### Provided entries
════

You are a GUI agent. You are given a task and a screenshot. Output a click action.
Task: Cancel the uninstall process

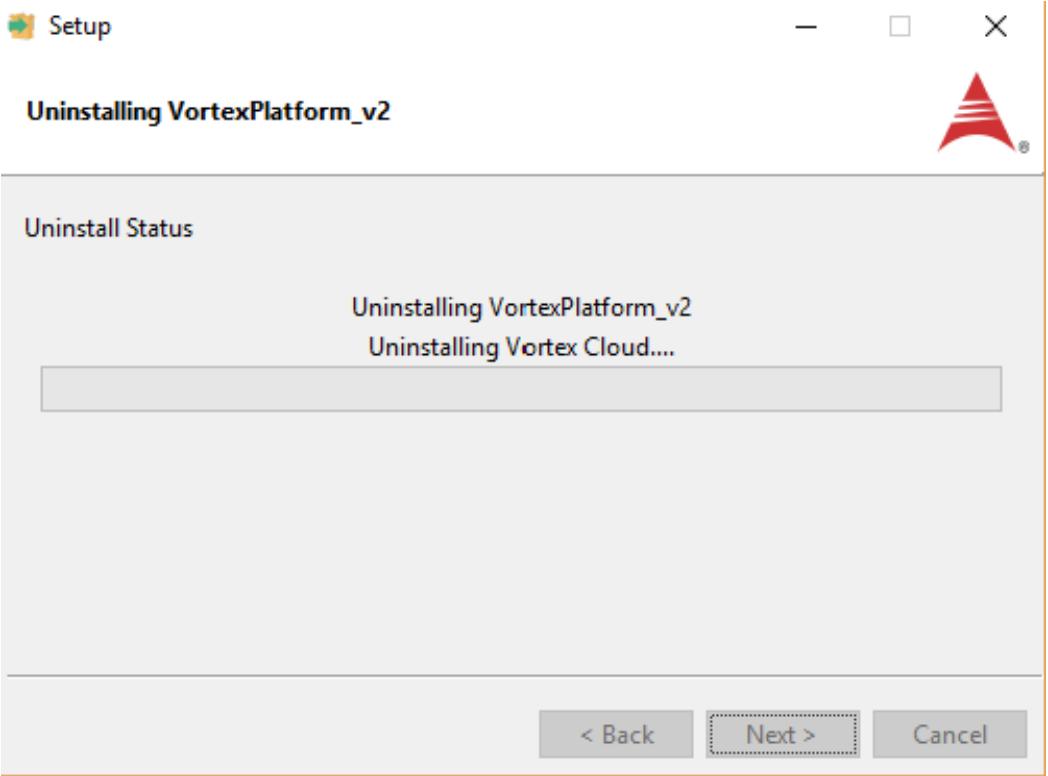click(x=950, y=734)
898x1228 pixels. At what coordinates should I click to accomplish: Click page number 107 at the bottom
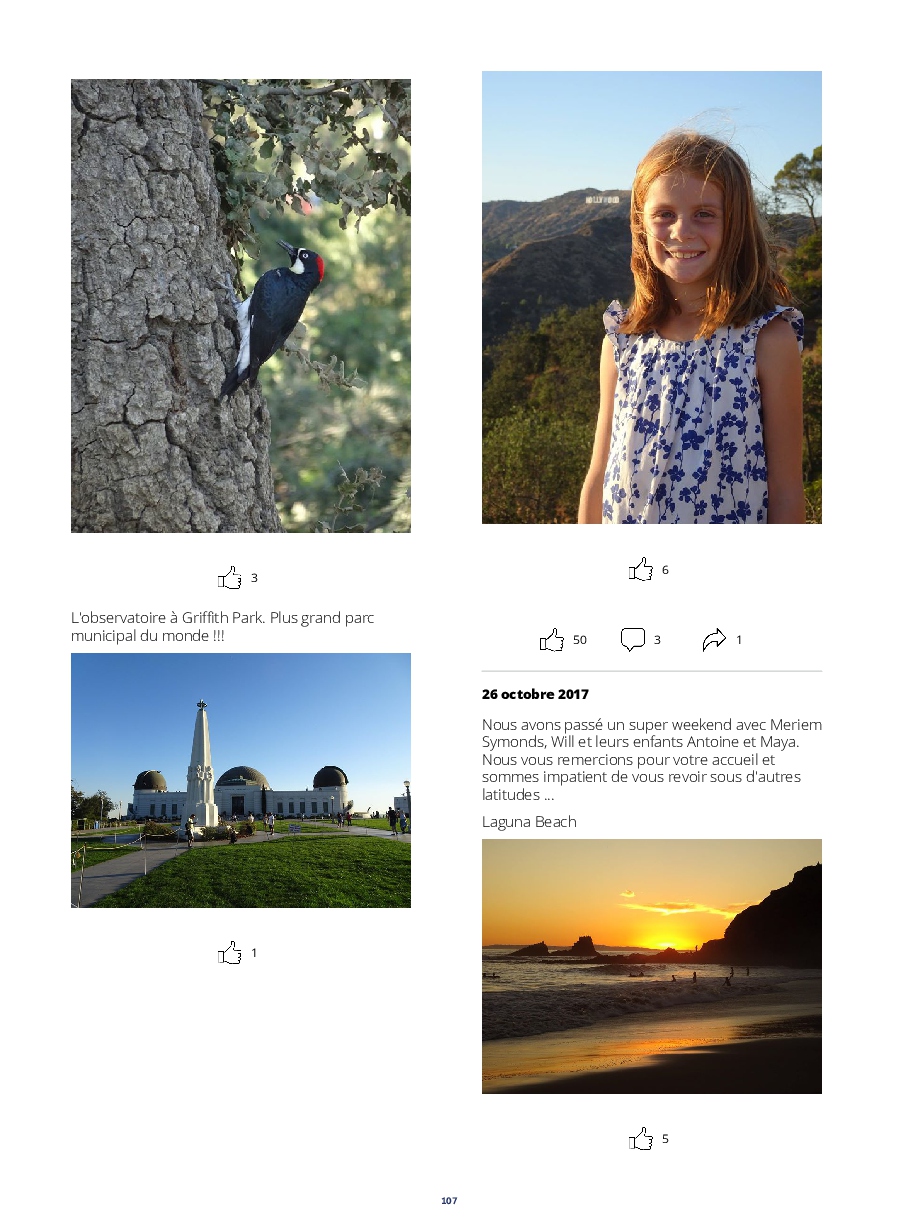click(449, 1201)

════

### Work to do
Convert the listing above into a two-column CSV with the headers instruction and action. Give one row for each text and its answer, quote every field, replace line breaks with spaces, and omit the pictures.

### Reply to the task
instruction,action
"You are a GUI agent. You are given a task and a screenshot. Output a click action. Task: Cancel the uninstall process","click(x=950, y=734)"
"898x1228 pixels. At what coordinates should I click to accomplish: Click page number 107 at the bottom","click(449, 1201)"